4. Hermes e o carneiro

  • O culto doméstico grego incluía estátuas de Hermafrodito como representação da fonte inesgotável de vida da família.
    • Prática do homem supersticioso de coroar os Hermafroditos em dias sagrados.
    • Hermafrodito como fundamento primordial da união conjugal que precede a individuação.
    • Divindades paternas vinculadas à origem da estirpe e das almas.
  • Hermes atua como mediador na entrada da casa, reconduzindo as almas do mundo das estradas para o calor da família.
    • Epítetos de Propylaios, Pylaios e Epithalamites.
    • Relação com Héstia no centro do lar e no focolar.
    • Cardines da porta como pontos de irrupção para as almas sob controle divino.
  • As festas de Hermes celebram a irrupção do elemento ínfero e a ascensão da vida reduzida à noite do sêmen.
    • Inversão de papéis entre senhores e escravos em festivais cretenses.
    • Festa de Hermes Caridotes em Samos marcada por furtos e rapina.
    • Fortalecimento do fraco e retorno da vida ínfera para a luz.
  • O tipo do crióforo e a festa em Tanagra simbolizam o transporte do novo sol e a regeneração da vida.
    • Jovem que carrega um carneiro ao redor das muralhas da cidade para afastar epidemias.
    • Geração de Saos, herói de Samotrácia, por Hermes em forma de carneiro com Rhene.
    • Carneiros de ouro como presentes divinos para as casas de Atreu e Frixo.
  • A conexão com o deus—carneiro pré—histórico vincula Hermes à origem da luz que nasce em cada alma.
    • Apolon Karneios e a divindade Amon em Gítio como paralelos mediterrâneos.
    • Hermes como progenitor do lunare—obscuro Pan.
    • Geração simultânea da luz e do seu espelho nas profundezas do ser.

5. Sileno e Hermes

  • A linguagem e a interpretação constituem facetas da sabedoria hermética que espiritualiza a obscuridade animalesca das origens.
    • Etimologia relacionando herma ao termo sermo e ao ato de explicar.
    • Hermes como hermeneus e mediatore por meio da língua articulada.
    • Espiritualização do mutismo animalesco através do sussurro e da interpretação.
  • Hermes e Sileno compartilham a função de portadores do menino divino, unindo o espiritual ao animalesco na totalidade perfeita.
    • Estátua de Praxíteles representando Hermes com o menino Dioniso.
    • Sileno como educador tradicional do deus do vinho e portador de crianças divinas.

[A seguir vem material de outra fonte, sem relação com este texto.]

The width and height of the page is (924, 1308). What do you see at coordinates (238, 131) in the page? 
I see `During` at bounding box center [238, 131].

    • Hermes como deus das vinhas em Lesbos.
  • Representações em vasos revelam a fusão entre o simbolismo silênico e a função de guia de almas durante as festas das Antestérias.
    • Silenos com atributos de Hermes em um psykter de Dúris.

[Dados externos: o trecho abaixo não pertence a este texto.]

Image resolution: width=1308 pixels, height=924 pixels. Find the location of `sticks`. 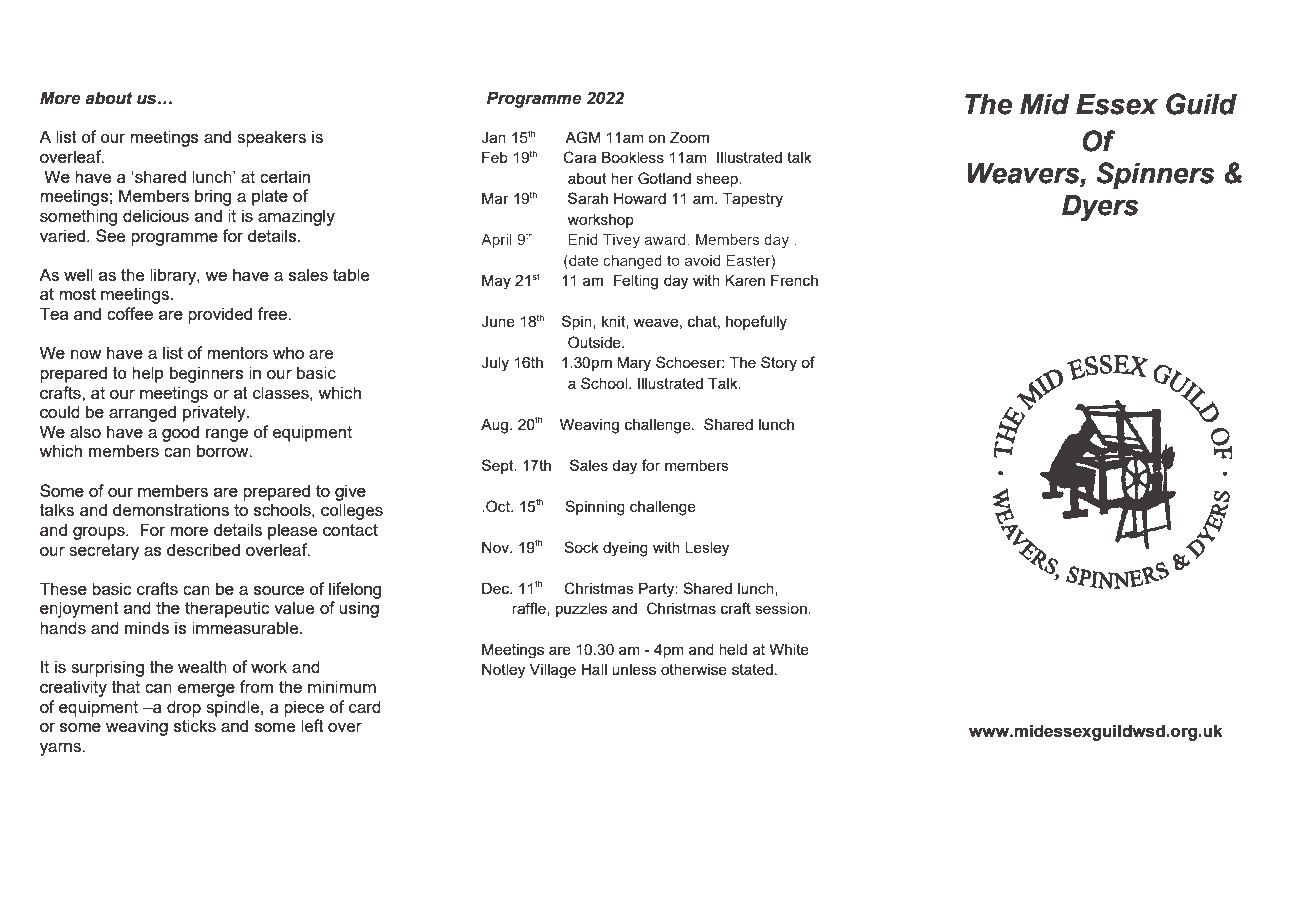

sticks is located at coordinates (195, 725).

    • Silenismo como representação da origem da vida que se expande abertamente.
    • Quinta feira das Antestérias como dia dedicado a Hermes e às almas.
  • A ânfora de Berlim sintetiza a relação entre Sileno e Hermes como sosias que evocam a vida luminosa a partir do fundo obscuro.
    • Troca de atributos: Sileno com a lira de Hermes e Hermes com o recipiente de vinho de Sileno.
    • Presença de um cervo simbolizando o mundo selvagem pacificado pelo encanto divino.
    • Hermes como guia comum para todos aqueles que veem a vida como uma aventura espiritual ou amorosa.